~ ~ 『 寅 の 読 書 室  Part Ⅵ-Ⅸ』 ~ ~

 
== 『 球形の荒野 (下) 』 ==
著 者:松本 清張
発 行 所:㈱ 文 芸 春 秋
 
 
 
 
 
球形の荒野 (17-06)
添田には、羽田空港から伊丹行きの飛行機に乗った、村尾芳生氏のうしろ姿が記憶に残っている。それだけだったら、このように気にすることはないが、村尾氏が到着した日が、恰度、久美子の滞在の日である。氏は外務省の役人だし、課長という中堅官僚の身分からいって、Mホテルに泊まる可能性が多い。
村尾氏が飛行機で到着した所は伊丹で、それから先、彼が京都に来たのか、大阪に行ったのか、それとも神戸に向ったかは判らない。だが、村尾芳生氏と久美子の父親の関係、同氏の伊丹着と久美子の京都滞在の日付の符合、そしてMホテルのピストル狙撃事件の日付、・・・こういう線がお互いに繋がり合い、牽引けんいんし合っている。
新聞には、被害者の吉岡正雄という人の住所が載っていた。港区二本榎二の四で、吉岡商会というのを経営している。
添田は、社からすぐ車を出した。新聞に書かれた住所番地を訪ねたのだが、同番地には全然違う人が住んでいた。

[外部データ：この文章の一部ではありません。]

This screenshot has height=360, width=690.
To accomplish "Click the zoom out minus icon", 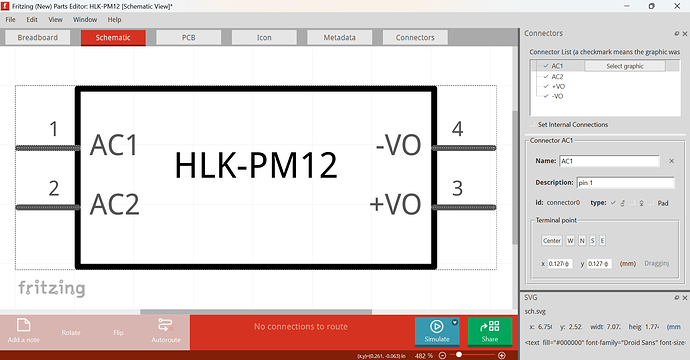I will tap(443, 355).
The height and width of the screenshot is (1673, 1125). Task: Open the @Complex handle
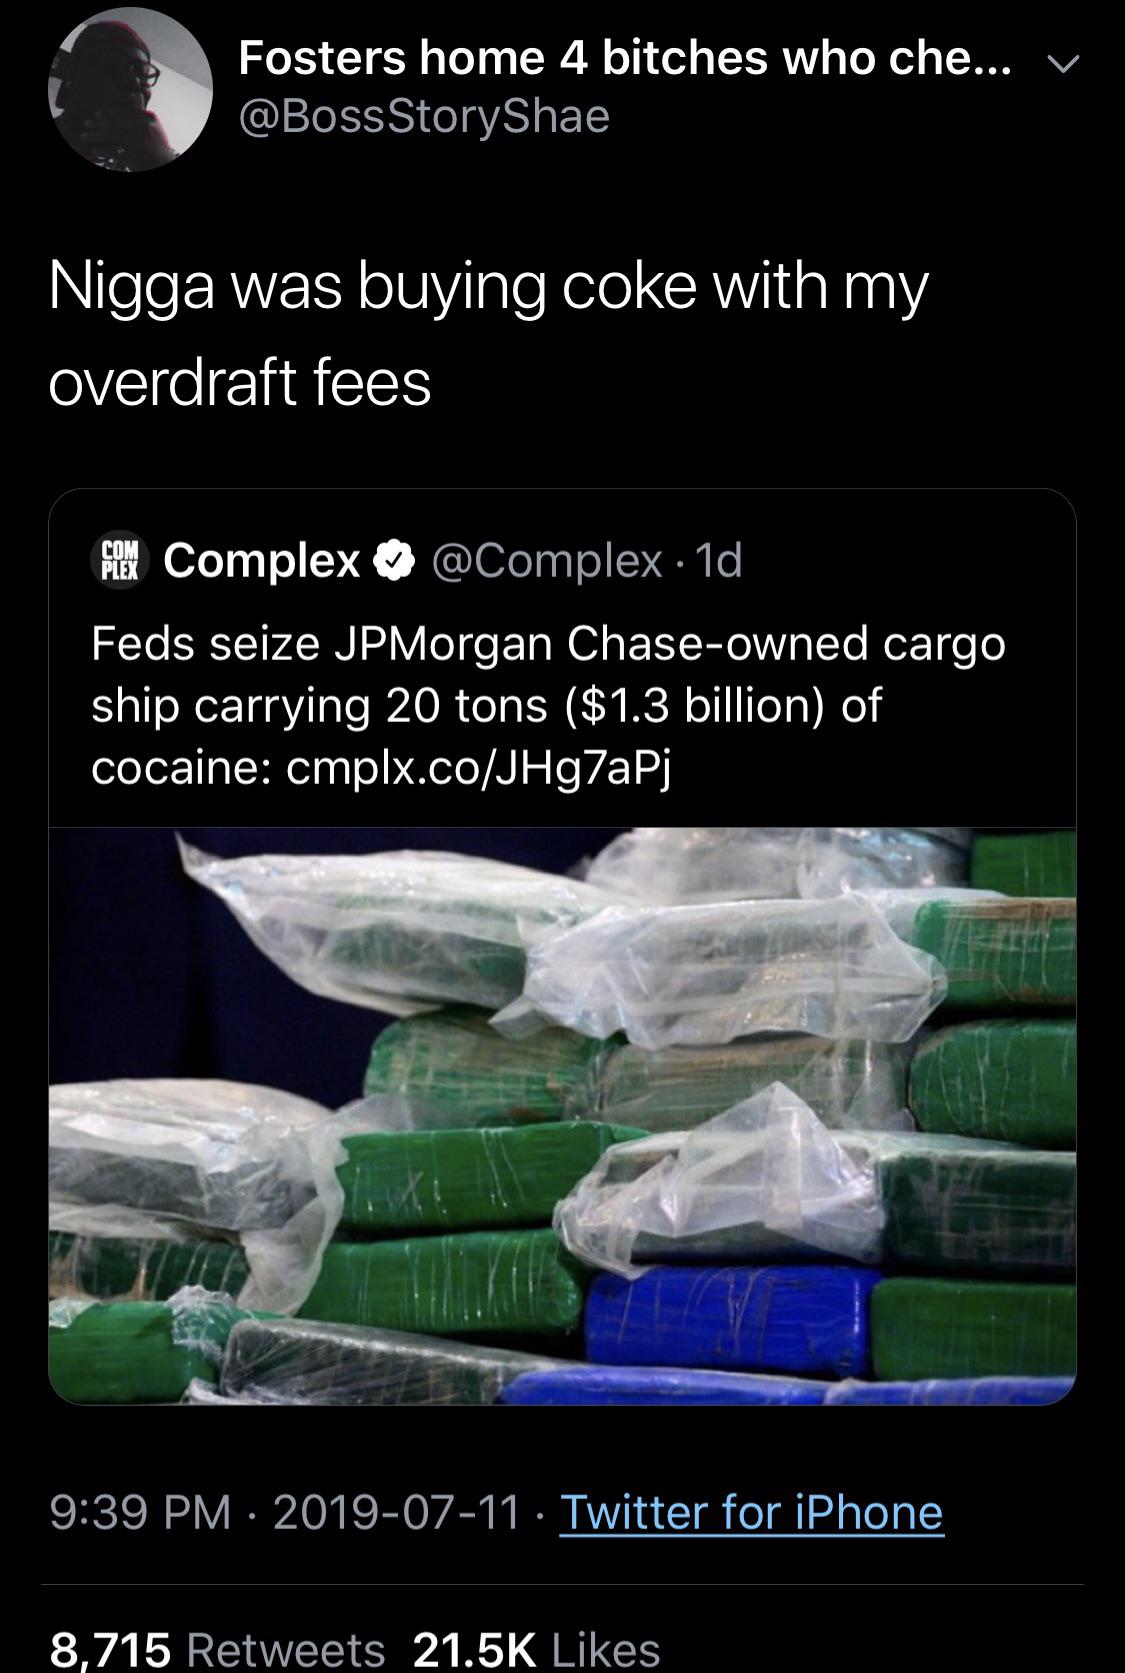547,562
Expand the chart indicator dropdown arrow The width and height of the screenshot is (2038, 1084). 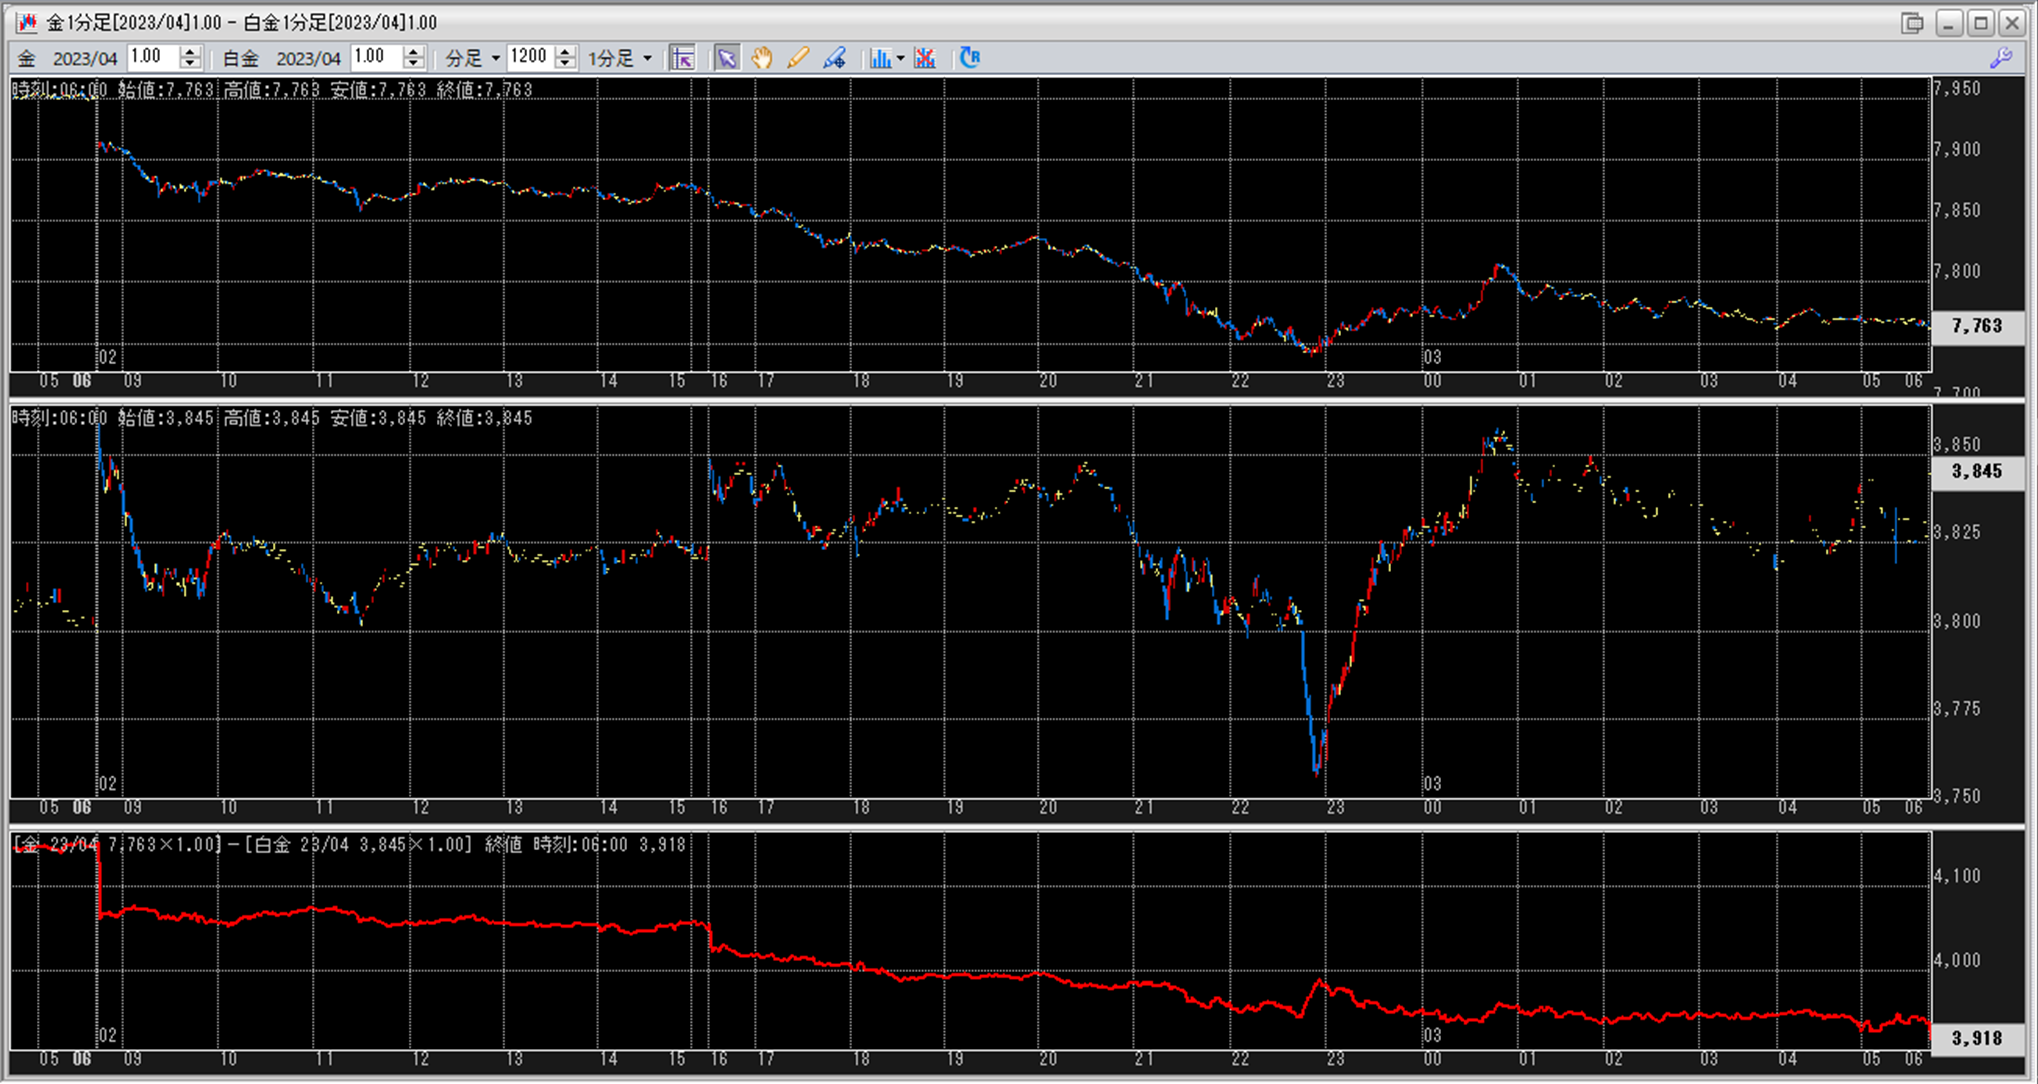coord(900,58)
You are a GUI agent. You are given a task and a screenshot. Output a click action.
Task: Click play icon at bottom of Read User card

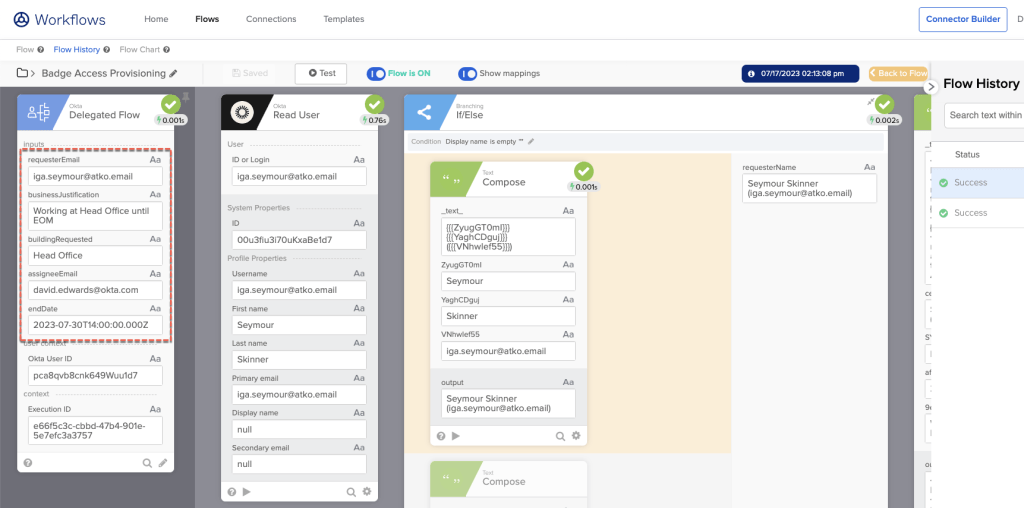(x=247, y=491)
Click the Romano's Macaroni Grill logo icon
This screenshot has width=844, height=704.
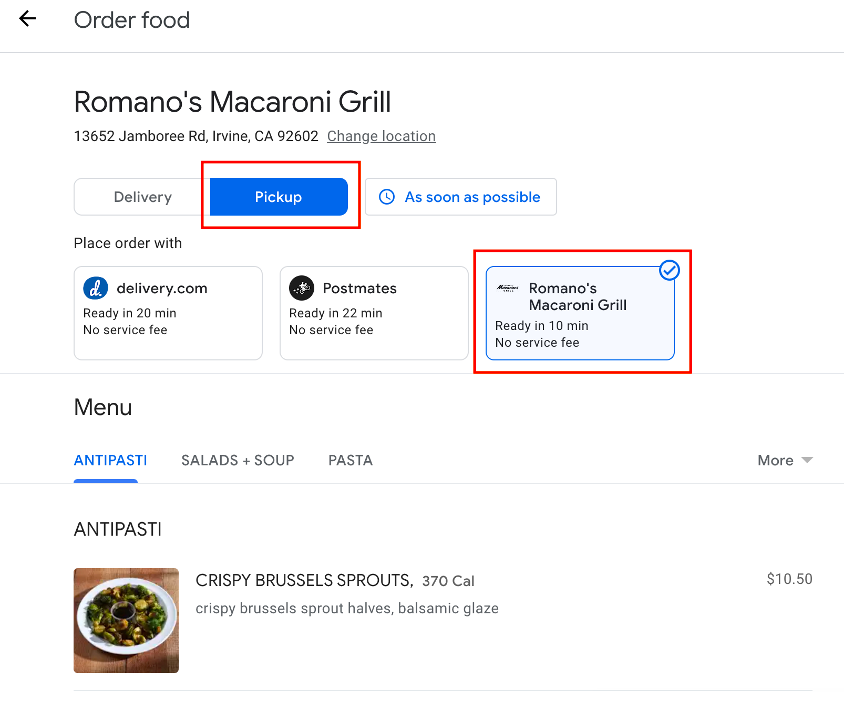(508, 288)
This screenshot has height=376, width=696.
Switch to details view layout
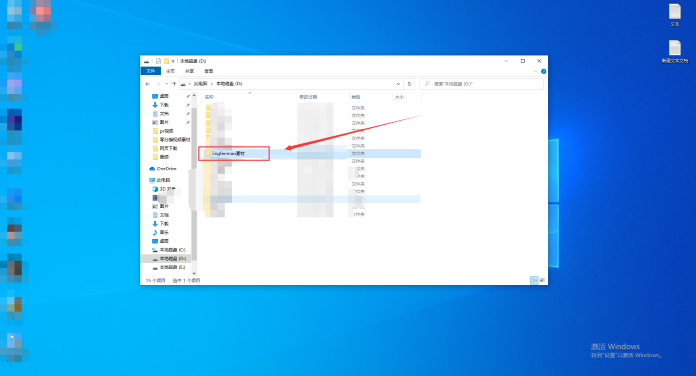point(534,280)
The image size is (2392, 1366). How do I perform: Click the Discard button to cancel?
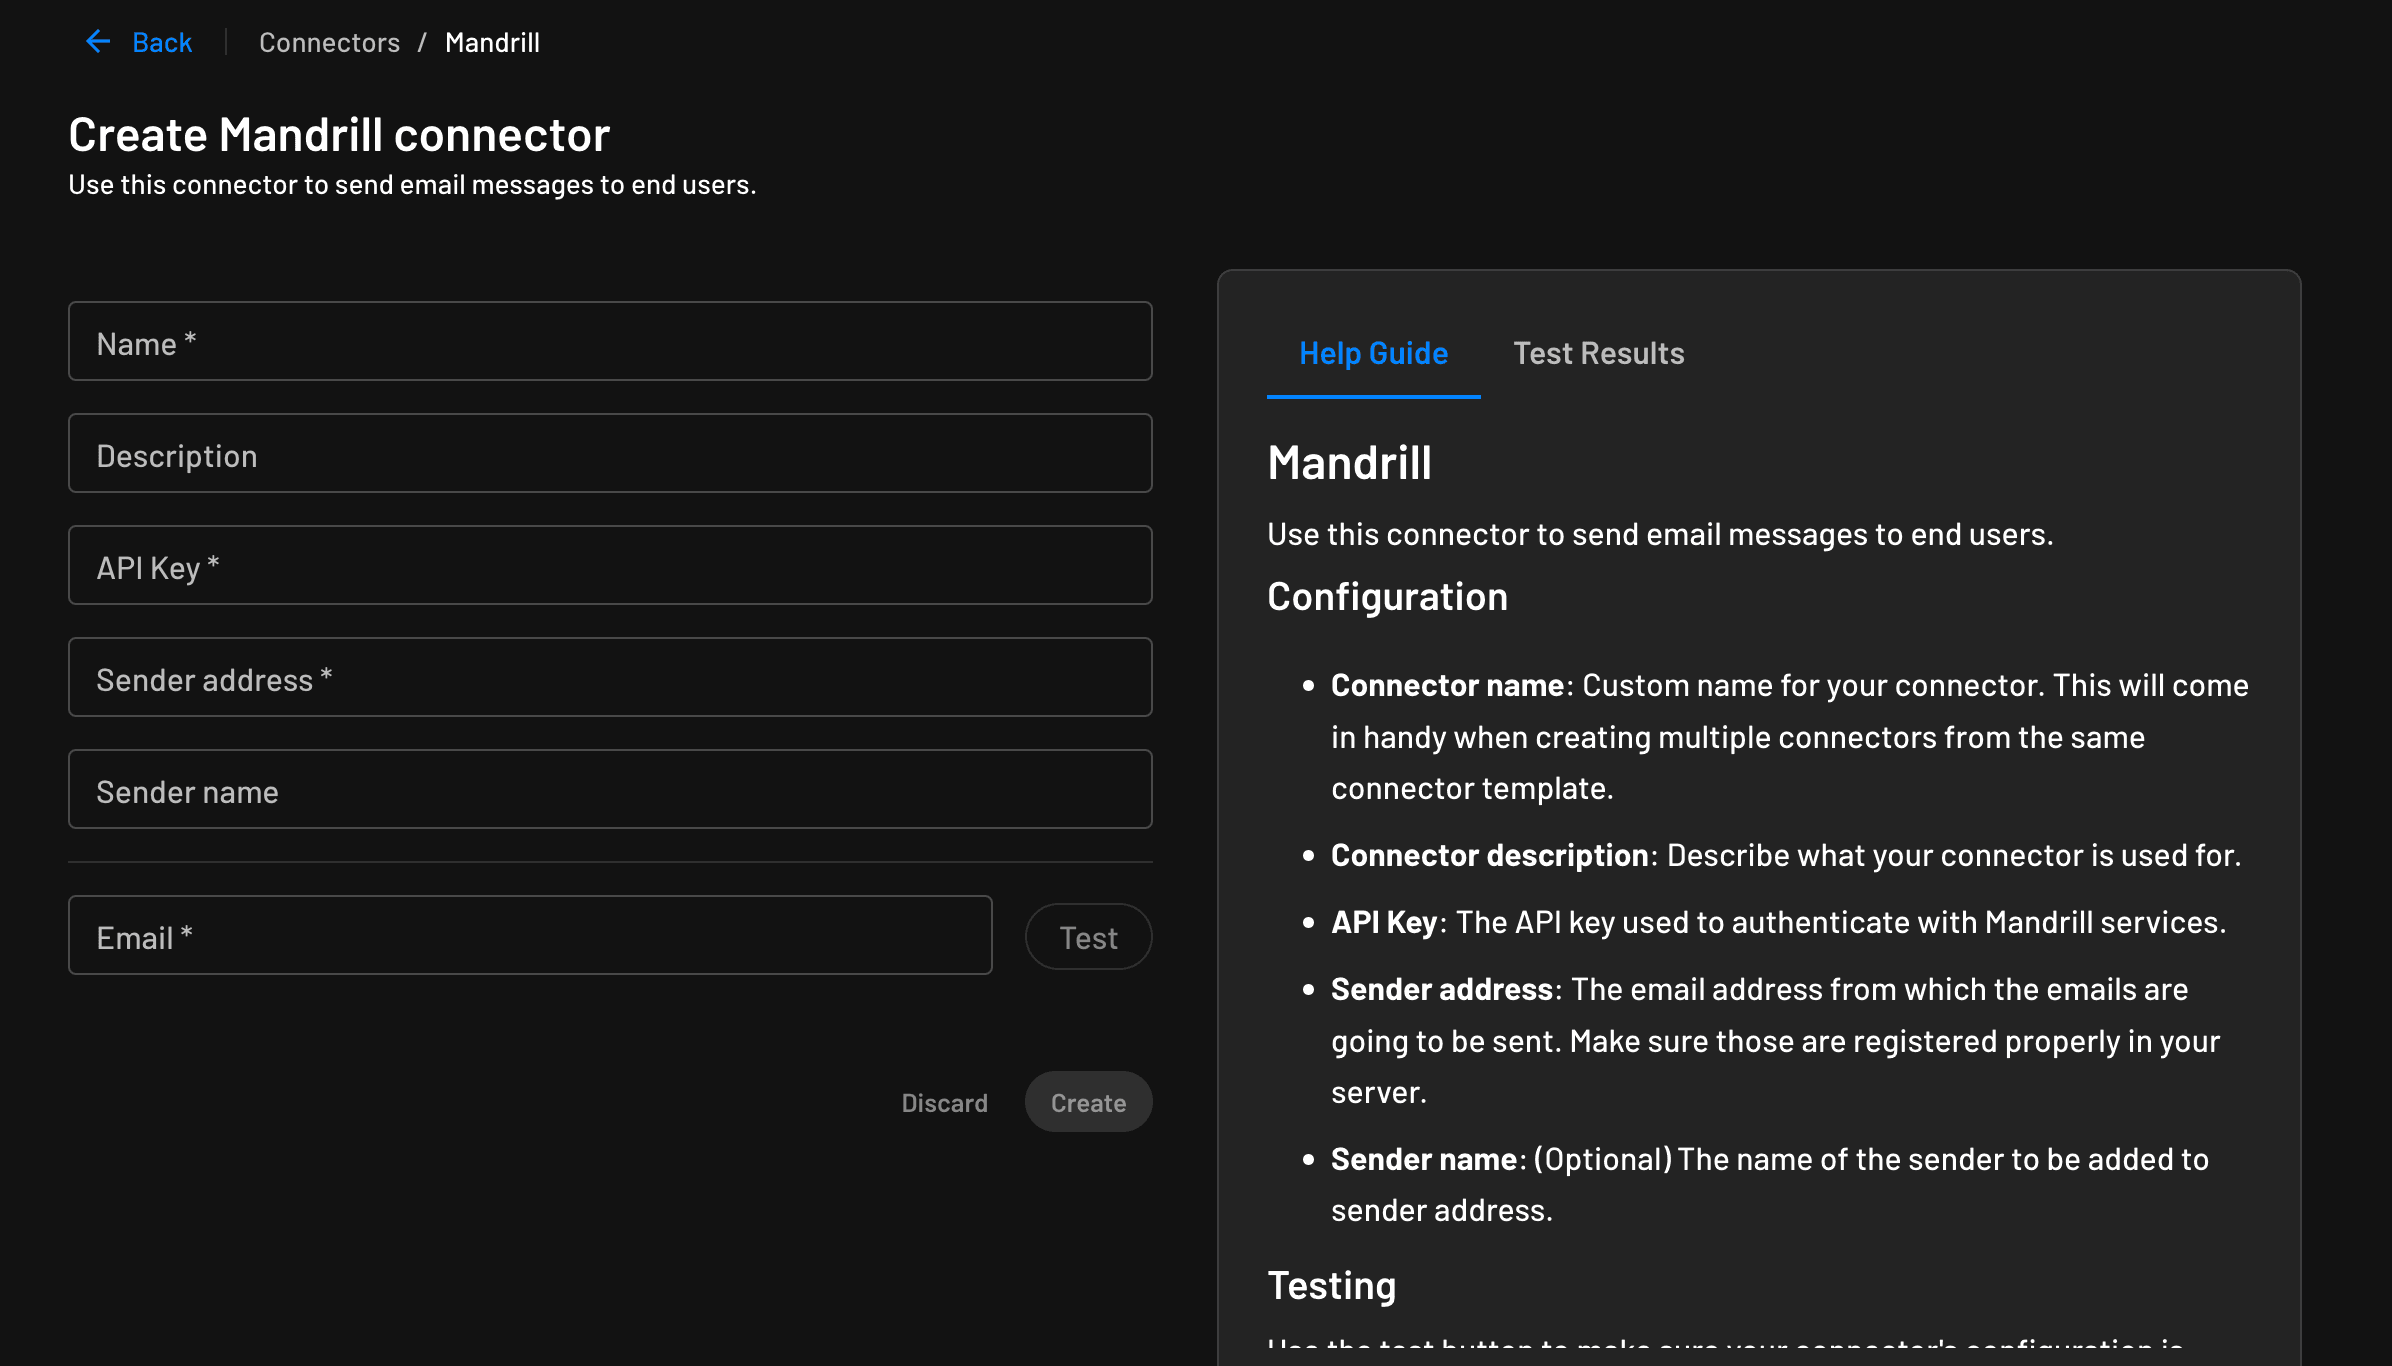945,1100

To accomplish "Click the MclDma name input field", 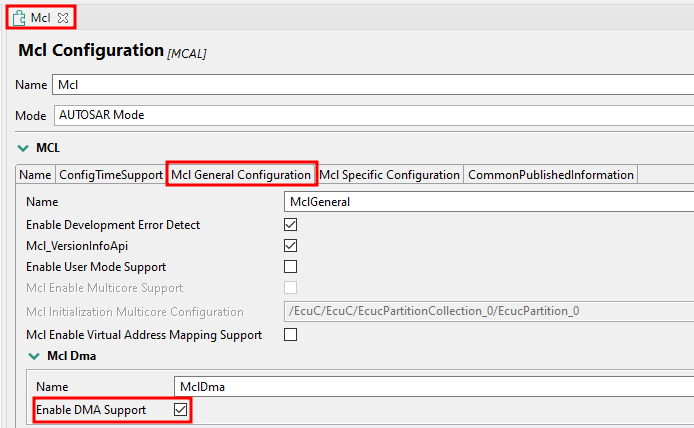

そこは自転車屋になっているが、訊いてみると、二十年も前からそこに住みついているのだった。近所にも吉岡商会というのはなく、吉岡正雄という人が住んでいるということも聞かない、と答えた。これは添田が半分は予期したことだった。彼はすぐに社に帰った。
添田は大阪本社に電話した。
本社の社会部に知った人間が居る。その友人は、幸いデスクだった。
新聞社の電話は直通だから、すぐに出た。
「よう、しばらく。元気かね?」
友人は、突然、添田から電話がかかったものだから、かなりびっくりしているようだった。部署が違うので、日ごろからの連絡もなかったのだ。
「面倒なことを頼みたいが」
添田は手短にホテルの事を読んだことを話し、
「こちら同番地には、吉岡正雄という人は居ないんだよ。吉岡商会というのもない。そこで、警察の方のこの発表が間違っているんじゃないかと思うんだが、ひとつ、訊き合わせてもらえないか?」
「どういうことだね? 君に関係があるのかね?」
「ああ、少し気がかりな点がある」
「そうか。じゃ、すぐ、京都支局の方へ電話して、担当者に訊いてみよう」
「いや、訊くだけではなく、被害者が偽名を使ってるんじゃないかとぼくは思っている。だから、警察にもその点を問いただしてもらいたいんだ」
「なんだか面白そうだな。君に心当たりがあれば聞かせてくれ」
、「いや、それはない。だが、いま言ったように、ちょっと心配な点もあるんだ。詳しいことは、いずれ落ち着いてから話すがね」
「そうか。とにかく、やってみよう」
電話は切れた。
その大阪からの電話が再びかかって来るまでに、三時間ぐらい間があった。
「やっと、担当者と連絡がついたよ」
と大阪の電話は言った。
「訊いてみると、あれは所轄署の発表どおりに書いたんだそうだ。そこで、君の言ったことを伝えて、所轄署に被害者が偽名を名乗っているのではないかという点を確かめるようにさせた。すると、京都からの返事だがね。やることはやったそうだ。しかし、やはり警察では吉岡正雄という人間に間違いないということだった」
「しかしその住所番地には、吉岡という人は居ないんだぜ」
「ああ。その点も言っておいたよ。すると、警察では、そんな筈はないと言うだけだったそうだ」
「おかしいな」
添田は、京都支局が案外熱しになっていないことを覚った。自分のところで興味を起こしている事件なら、どこまでも追って行くだろうが、東京本社から一個人の考えで依頼されても、気乗りはしないものとみえる。
添田は、直接に京都支局の人間と繋がりがあるのだったら、もっとこちらから強力に言えるのだったが、日ごろから縁もないことだし、考え方も違うので、こに不満足な返事で諦めねばならなかった。